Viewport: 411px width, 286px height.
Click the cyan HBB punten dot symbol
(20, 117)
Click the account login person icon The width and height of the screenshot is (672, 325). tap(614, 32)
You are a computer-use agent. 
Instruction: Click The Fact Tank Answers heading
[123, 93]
...
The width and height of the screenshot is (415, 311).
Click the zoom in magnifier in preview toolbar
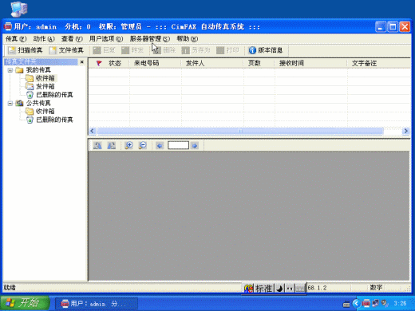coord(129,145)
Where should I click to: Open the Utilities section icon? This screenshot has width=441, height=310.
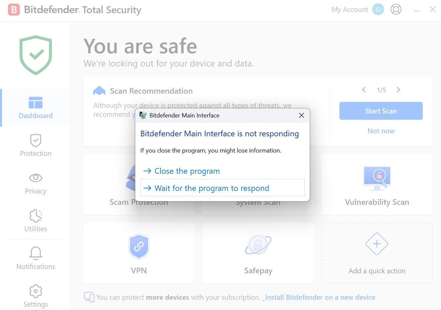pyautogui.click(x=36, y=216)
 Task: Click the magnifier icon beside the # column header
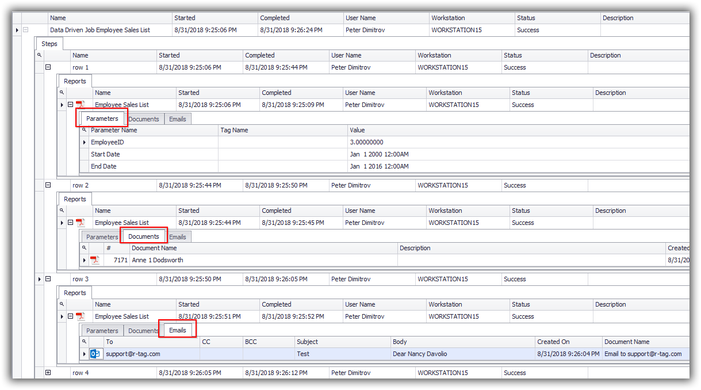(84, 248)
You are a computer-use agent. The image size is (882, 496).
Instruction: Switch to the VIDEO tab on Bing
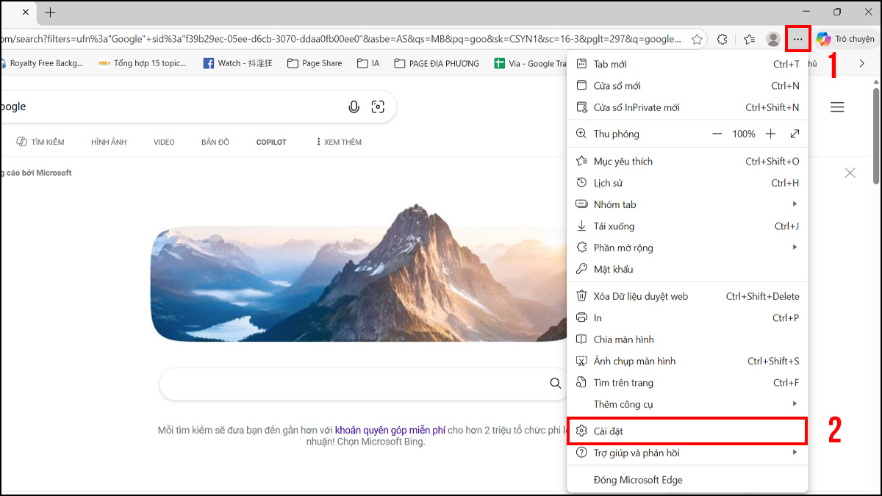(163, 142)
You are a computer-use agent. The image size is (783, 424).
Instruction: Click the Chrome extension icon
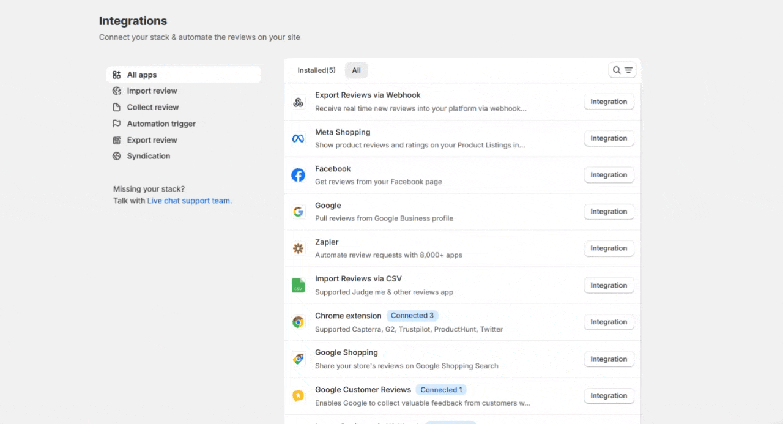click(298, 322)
==
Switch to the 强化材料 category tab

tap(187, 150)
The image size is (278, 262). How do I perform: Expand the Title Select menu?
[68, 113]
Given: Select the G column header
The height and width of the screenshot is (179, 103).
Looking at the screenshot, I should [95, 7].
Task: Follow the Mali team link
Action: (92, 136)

● Goal of the exercise: Across all the records, find the lines containing the word "agent" and reproduce each one.

● Answer space:
You are a computer-use agent. 
You are a computer-use agent. The image size is (882, 496).
You are a computer-use agent. The image size is (783, 424).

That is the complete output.